8. Recurso especial parcialmente conhecido e, nessa parte, não provido. (Resp 1144884/SC, Rel. Min. Mauro Campbell, Segunda Turma, Julgamento em 07/12/2012, Dje. 03/02/2011).

A questão probatória tampouco apresenta-se como algo complexo. Em verdade, ao costumeiro repertório probatório de ocorrência do evento tributário, soma-se apenas a demonstração da mera existência de grupo econômico.

O problema se apresenta no instante em que tal norma é confrontada aos limites estabelecidos constitucionalmente ou por meio de norma geral – no caso o Código Tributário Nacional – à indicação do sujeito passivo de uma obrigação tributária.

Esses limites, conforme analisado no Capítulo III, podem ser de ordem material ou formal.

As balizas de ordem material exigem, com fulcro na vedação de confisco e no respeito à capacidade contributiva, que a pessoa indicada como sujeito passivo detenha

alguma relação, direta ou indireta, com o fato jurídico tributário ou com o sujeito que o pratica.

Já aquelas barreiras de ordem formal limitam a escolha do legislador ordinário ao estabelecer a lei complementar como veículo adequado à introdução de normas gerais sobre responsabilidade tributária.

A limitação formal implica ainda, naturalmente, no respeito do legislador ordinário aos limites estabelecidos por essas leis complementares, isto em decorrência da legalidade estrita prevista no artigo 150, I da Constituição Federal. No caso da responsabilidade tributária há um limite expresso no artigo 128 que somente autorizou ao legislador ordinário a indicação de responsável tributário vinculado ao fato jurídico tributário da respectiva obrigação, desautorizando, consequentemente, a indicação de sujeito passivo vinculado exclusivamente ao contribuinte.

Art. 128. Sem prejuízo do disposto neste capítulo, a lei pode atribuir de modo expresso a responsabilidade pelo crédito tributário a terceira pessoa, vinculada ao fato gerador da respectiva obrigação, excluindo a responsabilidade do contribuinte ou atribuindo-a a este em caráter supletivo do cumprimento total ou parcial da referida obrigação.

Um grupo econômico – registrado ou não, com participações formalizadas ou não – é um conjunto de pessoas jurídicas que estão vinculadas devido à existência de um único centro de controle. Desta forma, o vínculo estabelecido entre tais pessoas jurídicas é pessoal e não em relação ao fato gerador em si.

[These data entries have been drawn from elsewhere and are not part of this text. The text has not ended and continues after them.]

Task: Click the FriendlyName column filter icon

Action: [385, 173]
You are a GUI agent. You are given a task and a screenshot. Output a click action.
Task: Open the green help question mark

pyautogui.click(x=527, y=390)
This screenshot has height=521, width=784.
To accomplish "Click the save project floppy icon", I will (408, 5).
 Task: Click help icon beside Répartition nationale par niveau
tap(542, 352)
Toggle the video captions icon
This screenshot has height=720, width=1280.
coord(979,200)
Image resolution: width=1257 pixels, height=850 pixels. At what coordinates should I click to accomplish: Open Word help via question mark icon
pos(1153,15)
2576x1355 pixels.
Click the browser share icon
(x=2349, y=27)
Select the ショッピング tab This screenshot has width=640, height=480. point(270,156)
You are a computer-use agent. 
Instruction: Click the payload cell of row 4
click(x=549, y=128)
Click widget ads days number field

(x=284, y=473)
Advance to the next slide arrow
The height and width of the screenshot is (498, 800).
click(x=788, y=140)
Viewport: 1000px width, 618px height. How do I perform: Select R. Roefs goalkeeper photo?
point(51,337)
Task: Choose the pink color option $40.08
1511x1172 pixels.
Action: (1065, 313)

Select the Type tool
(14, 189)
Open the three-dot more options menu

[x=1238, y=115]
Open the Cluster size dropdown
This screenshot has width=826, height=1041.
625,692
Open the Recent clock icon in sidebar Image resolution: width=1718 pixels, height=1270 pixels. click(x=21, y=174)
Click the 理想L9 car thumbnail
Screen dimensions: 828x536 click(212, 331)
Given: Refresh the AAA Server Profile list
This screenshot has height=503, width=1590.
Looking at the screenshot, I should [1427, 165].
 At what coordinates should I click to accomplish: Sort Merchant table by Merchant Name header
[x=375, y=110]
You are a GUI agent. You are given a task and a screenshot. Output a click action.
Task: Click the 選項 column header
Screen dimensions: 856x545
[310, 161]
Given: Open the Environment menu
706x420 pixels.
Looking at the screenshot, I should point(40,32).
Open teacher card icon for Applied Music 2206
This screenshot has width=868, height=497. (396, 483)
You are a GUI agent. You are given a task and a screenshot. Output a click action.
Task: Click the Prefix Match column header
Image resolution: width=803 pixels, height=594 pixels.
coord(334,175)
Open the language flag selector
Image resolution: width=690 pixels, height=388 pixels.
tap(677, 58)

Trata-se de vínculo da mesma espécie daquele entre sócios e sociedade, contido no artigo 13 da Lei 8.620 de 5 de janeiro de 1993 (hoje revogado pela lei 11.941/2009), mas que tinha a sua aplicação afastada de forma regular pelo Poder Judiciário, conforme também já estudado no Capítulo III.

São nestes termos que o artigo 124, II do Código Tributário Nacional deve ser interpretado. Afinal, ao legislador ordinário é possível a introdução de enunciados que levem à construção de norma de responsabilidade e, até mesmo, à escolha de devedores solidários à

obrigação tributária que institui, mas isso somente poderá ser feito desde que respeitados os limites estabelecidos pelo Código Tributário Nacional. Trata-se do raciocínio similar com aquele que exigiu respeito aos requisitos do artigo 135, III do Código Tributário Nacional pelo do artigo 13 da Lei 8.620/93.

Desta forma, é correto dizer que ao se tentar construir uma norma a partir da interpretação conjunta dos enunciados do artigo 124, II do Código Tributário Nacional e do artigo 30, IX da Lei 8.212/91, é necessário coordená-la com os demais comandos do ordenamento, especialmente o do artigo 146, III, b da Constituição Federal e o do artigo 128 do Código Tributário Nacional.

Assim, na vereda deste percurso gerador de sentido, inevitável constatar a ilegalidade da previsão do artigo 30, IX da Lei 8.212/1991, bem como a sua inconstitucionalidade. Ilegalidade por ferir os limites estabelecidos no artigo 128 do Código Tributário Nacional e inconstitucionalidade por tratar, ao cabo, de matéria reservada à lei complementar, tendo em vista que esta sim poderia estabelecer uma responsabilidade geral aplicada a todos os grupos econômicos.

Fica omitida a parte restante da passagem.